The small paragraph version…
Jacob falls in love with Rachel and seeks her hand in marriage. Rachel’s dad requires Jacob to work for 7 years to earn it. He works those 7 years, but Rachel’s father bamboozles Jacob, handing over his other daughter, Leah. Jacob is irked as hell but agrees to work another 7 years, finally marrying Rachel. And through it all, it seems that navigating this deception, getting the trickster games turned on himself, Jacob slowly begins to catch sight of and embrace his own shadows.
There are a couple of Easter egg clues buried in that story…
If we pay attention to the author’s use of the number 7, we’ll know that the number 7 represents completion, healing, and wholeness, and the reality is that healing and wholeness only come our way when we begin to see ourselves accurately as we truly are.
So, this is Jacob’s introduction into the liminal space of knowing he’s not the one in ultimate control, and maybe he never has been. This wasn’t how it was supposed to go. And there seems to be just enough humiliation and a receptivity to the humiliation for his old illusions to dissolve, and a new consciousness to emerge.
Eventually, Jacob will be face-to-face with his brother again. He has spent his entire life wrestling with the ideal of his brother. But that was all an external wrestling, and now comes the private internal (in the nighttime shadows) grappling where the rival is no longer his brother, but the false self he has spent decades constructing. He finally begins to honestly struggle through the essential questions his life has been asking…
Who am I if I stop competing?
Who am I if I stop performing?
Who am I if I stop pretending to be someone else?
We can’t pretend those aren’t terrifying AND essential midlife questions.
And Jacob walks away from this internal wrestling with a limp because genuine transformation always wounds the ego.
We never really grow up without a punch or two in the gut, without losing the illusion of control.
Jacob sees Esau’s face and says, “To see your face is like seeing the face of God.”2
Because the face of God tends to appear when we venture toward our deepest insecurities, wounds, and fears.3
To be clear, here’s one more look at the patterns of the psyche these ancient narratives hold:
In the story with the 2 Adam’s we discover the shadow.
In the story of Adam & Eve, the response to the shadow? Hide it!
In the story of Cain & Abel, the response to the shadow? Kill it!
In the story of Jacob & Esau, the response to the shadow? Project it! Compete with it!
Jacob at Peniel, the response to the shadow? Wrestle with it!
And at the reunion of Jacob & Esau, the response to the shadow? Embrace it.

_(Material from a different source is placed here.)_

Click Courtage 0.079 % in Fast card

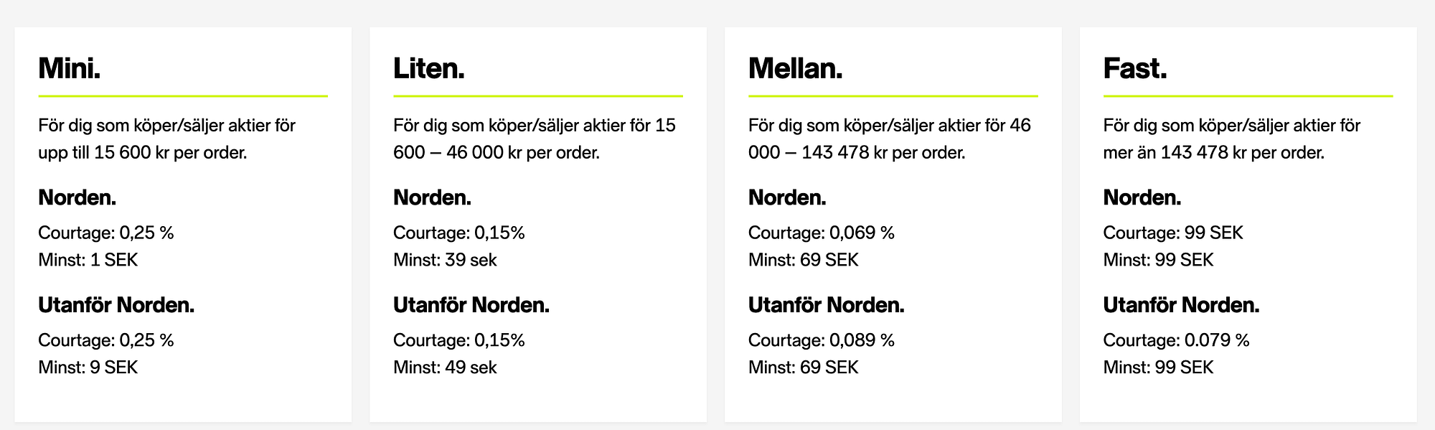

That’s some Jungian shtuff right there. Joseph Campbell. Alan Watts. Thich Nhat Hanh. Merton, Teresa of Avila, Julian of Norwich, Nouwen… along with so many others. I mean, that’s pretty much a map of the spiritual life.
A life that begins with hiding from our shadow, then fighting it, then projecting it onto others. But eventually, if grace is patient enough, (and it is sufficient after all) we may discover that the shadow was never our enemy. It was a cast-off and abandoned sibling we’ve been waiting for all our lives to come back home.
Like Sammy and Frank, the goal was never to get rid of our shadow, but to learn to walk, sing, and dance together.
Joseph B. Soloveitchik. The Lonely Man Of Faith. Doubleday. 1965
Genesis 33:10
“Find out what a person fears most and that is where he will develop next.” - Carl Jung



Thank you for so wonderfully explaining shadow work! I’ve heard the term before, but never knew exactly what it was. Great stuff!
Great stuff here, Ryan. Using a Jungian lens with scripture reveals so much depth to these 'mythic' narratives, and shows where the sacred stories are meant to work on the human psyche. Thanks for this one!